(Stored dataset entries)
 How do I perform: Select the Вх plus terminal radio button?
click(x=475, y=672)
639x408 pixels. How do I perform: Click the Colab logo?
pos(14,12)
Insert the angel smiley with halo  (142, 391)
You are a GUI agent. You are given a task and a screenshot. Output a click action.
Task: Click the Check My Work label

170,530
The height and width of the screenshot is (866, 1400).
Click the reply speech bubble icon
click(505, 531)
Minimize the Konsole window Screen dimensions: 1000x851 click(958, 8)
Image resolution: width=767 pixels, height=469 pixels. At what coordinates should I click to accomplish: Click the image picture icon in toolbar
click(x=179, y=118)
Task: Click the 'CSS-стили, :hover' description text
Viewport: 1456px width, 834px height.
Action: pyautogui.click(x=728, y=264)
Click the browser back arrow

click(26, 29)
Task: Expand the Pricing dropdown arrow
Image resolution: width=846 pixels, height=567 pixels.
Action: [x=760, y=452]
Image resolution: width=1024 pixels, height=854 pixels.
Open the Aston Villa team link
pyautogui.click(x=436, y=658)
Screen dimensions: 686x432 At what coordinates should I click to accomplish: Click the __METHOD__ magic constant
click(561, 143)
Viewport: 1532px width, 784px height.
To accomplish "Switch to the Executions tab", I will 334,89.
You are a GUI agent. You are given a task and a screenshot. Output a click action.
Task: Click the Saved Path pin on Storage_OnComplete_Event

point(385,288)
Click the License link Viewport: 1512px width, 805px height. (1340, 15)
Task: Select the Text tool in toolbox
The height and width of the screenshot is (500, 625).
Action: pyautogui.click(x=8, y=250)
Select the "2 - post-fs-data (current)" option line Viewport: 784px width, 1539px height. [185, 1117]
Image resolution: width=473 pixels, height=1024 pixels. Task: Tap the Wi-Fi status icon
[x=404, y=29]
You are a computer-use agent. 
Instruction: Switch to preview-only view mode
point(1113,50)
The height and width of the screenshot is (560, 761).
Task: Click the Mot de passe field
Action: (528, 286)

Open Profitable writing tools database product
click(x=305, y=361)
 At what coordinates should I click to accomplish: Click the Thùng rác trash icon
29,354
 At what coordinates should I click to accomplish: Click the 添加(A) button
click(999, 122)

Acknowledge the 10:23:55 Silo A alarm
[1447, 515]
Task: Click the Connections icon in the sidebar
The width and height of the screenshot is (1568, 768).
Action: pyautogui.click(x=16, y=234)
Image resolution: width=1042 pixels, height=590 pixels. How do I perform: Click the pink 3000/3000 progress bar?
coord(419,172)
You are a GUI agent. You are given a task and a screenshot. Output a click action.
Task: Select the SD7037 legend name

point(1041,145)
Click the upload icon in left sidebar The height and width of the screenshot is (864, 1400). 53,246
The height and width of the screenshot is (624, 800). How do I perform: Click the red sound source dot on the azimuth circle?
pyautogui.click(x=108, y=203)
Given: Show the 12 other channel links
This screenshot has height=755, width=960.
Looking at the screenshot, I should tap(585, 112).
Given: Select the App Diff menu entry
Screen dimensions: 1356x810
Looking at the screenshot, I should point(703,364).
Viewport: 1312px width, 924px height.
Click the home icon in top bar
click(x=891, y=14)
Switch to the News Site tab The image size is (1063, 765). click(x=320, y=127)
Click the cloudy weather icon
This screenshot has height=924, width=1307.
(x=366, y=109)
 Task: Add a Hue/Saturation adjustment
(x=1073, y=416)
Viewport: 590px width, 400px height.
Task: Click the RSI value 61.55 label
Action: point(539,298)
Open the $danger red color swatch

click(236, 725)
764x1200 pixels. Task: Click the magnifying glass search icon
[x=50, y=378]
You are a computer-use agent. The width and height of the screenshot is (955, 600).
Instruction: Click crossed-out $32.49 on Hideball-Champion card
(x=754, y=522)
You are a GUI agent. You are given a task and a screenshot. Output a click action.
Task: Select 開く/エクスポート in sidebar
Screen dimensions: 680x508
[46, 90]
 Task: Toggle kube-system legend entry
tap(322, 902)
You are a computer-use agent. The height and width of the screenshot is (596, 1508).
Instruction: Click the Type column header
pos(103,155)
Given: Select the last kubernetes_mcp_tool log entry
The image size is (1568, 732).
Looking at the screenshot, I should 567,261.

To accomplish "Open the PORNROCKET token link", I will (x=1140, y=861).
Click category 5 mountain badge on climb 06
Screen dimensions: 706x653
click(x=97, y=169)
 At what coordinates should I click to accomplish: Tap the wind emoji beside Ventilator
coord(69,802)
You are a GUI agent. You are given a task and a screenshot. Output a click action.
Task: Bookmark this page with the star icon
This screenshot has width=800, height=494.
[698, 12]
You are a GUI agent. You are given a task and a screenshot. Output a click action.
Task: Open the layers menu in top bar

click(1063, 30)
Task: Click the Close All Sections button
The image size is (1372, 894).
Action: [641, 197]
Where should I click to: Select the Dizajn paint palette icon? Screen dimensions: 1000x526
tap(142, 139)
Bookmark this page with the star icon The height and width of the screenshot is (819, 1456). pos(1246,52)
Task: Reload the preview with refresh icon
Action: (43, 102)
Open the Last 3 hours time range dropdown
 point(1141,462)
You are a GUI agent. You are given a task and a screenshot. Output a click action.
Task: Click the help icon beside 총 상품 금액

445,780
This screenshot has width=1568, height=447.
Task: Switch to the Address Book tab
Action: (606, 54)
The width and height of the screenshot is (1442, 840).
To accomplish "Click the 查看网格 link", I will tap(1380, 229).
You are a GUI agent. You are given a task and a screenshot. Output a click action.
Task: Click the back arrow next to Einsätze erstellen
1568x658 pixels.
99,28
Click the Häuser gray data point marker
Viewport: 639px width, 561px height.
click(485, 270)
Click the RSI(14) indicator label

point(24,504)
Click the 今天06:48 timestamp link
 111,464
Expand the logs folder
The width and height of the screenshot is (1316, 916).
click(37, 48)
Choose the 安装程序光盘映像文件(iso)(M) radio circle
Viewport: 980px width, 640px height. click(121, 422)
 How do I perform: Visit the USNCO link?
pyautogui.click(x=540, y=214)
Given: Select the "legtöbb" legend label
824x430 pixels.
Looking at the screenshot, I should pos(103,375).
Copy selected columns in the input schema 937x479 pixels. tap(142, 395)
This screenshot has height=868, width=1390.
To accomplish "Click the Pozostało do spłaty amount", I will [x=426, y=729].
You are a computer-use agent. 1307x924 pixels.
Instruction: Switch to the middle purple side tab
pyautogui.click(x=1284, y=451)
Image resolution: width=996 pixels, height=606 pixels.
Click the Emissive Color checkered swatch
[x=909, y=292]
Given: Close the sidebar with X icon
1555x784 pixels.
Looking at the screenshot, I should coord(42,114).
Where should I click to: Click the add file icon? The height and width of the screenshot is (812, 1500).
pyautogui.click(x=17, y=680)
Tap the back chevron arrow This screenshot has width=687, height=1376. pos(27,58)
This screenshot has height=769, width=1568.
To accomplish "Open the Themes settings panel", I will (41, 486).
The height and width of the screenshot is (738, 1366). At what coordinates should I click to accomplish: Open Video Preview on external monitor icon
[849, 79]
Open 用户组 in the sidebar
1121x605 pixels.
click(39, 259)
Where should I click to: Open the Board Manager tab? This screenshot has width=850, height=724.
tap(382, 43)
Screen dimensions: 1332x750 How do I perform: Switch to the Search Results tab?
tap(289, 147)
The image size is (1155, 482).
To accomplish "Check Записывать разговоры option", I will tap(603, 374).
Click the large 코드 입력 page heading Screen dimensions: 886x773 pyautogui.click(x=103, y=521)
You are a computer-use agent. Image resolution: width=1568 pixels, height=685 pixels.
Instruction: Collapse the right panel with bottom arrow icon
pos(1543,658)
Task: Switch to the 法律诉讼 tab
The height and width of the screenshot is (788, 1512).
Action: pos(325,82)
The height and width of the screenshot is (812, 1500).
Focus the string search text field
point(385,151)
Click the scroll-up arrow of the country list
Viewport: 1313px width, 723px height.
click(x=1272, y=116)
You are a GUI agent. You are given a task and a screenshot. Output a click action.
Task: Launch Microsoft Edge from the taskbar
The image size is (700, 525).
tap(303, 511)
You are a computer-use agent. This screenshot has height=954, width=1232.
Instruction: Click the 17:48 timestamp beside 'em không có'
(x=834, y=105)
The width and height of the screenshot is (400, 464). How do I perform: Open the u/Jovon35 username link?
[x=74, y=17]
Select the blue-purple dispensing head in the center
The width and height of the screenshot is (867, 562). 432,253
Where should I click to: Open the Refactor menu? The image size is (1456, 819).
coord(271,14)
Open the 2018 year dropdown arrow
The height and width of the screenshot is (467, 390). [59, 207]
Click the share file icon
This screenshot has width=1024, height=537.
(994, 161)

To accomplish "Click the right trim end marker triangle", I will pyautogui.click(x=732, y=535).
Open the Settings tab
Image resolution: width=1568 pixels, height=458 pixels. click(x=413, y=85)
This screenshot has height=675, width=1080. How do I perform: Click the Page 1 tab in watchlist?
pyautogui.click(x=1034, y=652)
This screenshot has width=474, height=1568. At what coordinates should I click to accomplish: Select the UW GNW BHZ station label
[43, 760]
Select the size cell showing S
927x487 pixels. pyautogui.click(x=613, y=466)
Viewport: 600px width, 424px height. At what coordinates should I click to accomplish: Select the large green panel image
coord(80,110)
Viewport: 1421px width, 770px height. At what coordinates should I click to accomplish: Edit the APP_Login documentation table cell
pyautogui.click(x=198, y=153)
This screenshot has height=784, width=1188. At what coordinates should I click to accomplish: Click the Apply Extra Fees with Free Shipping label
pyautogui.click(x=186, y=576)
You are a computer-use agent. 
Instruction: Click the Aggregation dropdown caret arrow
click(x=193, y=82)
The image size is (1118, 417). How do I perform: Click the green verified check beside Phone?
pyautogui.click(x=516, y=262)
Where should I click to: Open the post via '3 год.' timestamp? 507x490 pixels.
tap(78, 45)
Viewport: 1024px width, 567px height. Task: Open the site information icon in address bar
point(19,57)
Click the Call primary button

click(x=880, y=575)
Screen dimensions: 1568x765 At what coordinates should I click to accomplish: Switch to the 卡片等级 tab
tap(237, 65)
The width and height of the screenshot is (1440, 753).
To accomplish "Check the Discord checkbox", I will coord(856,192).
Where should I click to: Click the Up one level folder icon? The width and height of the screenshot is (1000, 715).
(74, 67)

### The request
Starting at the line that has "Screen dimensions: 1568x765" and continuing through the last of the entries, copy every line again with the requests included. Increase each click coordinate in the answers by 101.

### Result
Screen dimensions: 1568x765 At what coordinates should I click to accomplish: Switch to the 卡片等级 tab
tap(338, 166)
The width and height of the screenshot is (1440, 753).
To accomplish "Check the Discord checkbox", I will coord(957,293).
Where should I click to: Click the Up one level folder icon? The width and height of the screenshot is (1000, 715).
(175, 168)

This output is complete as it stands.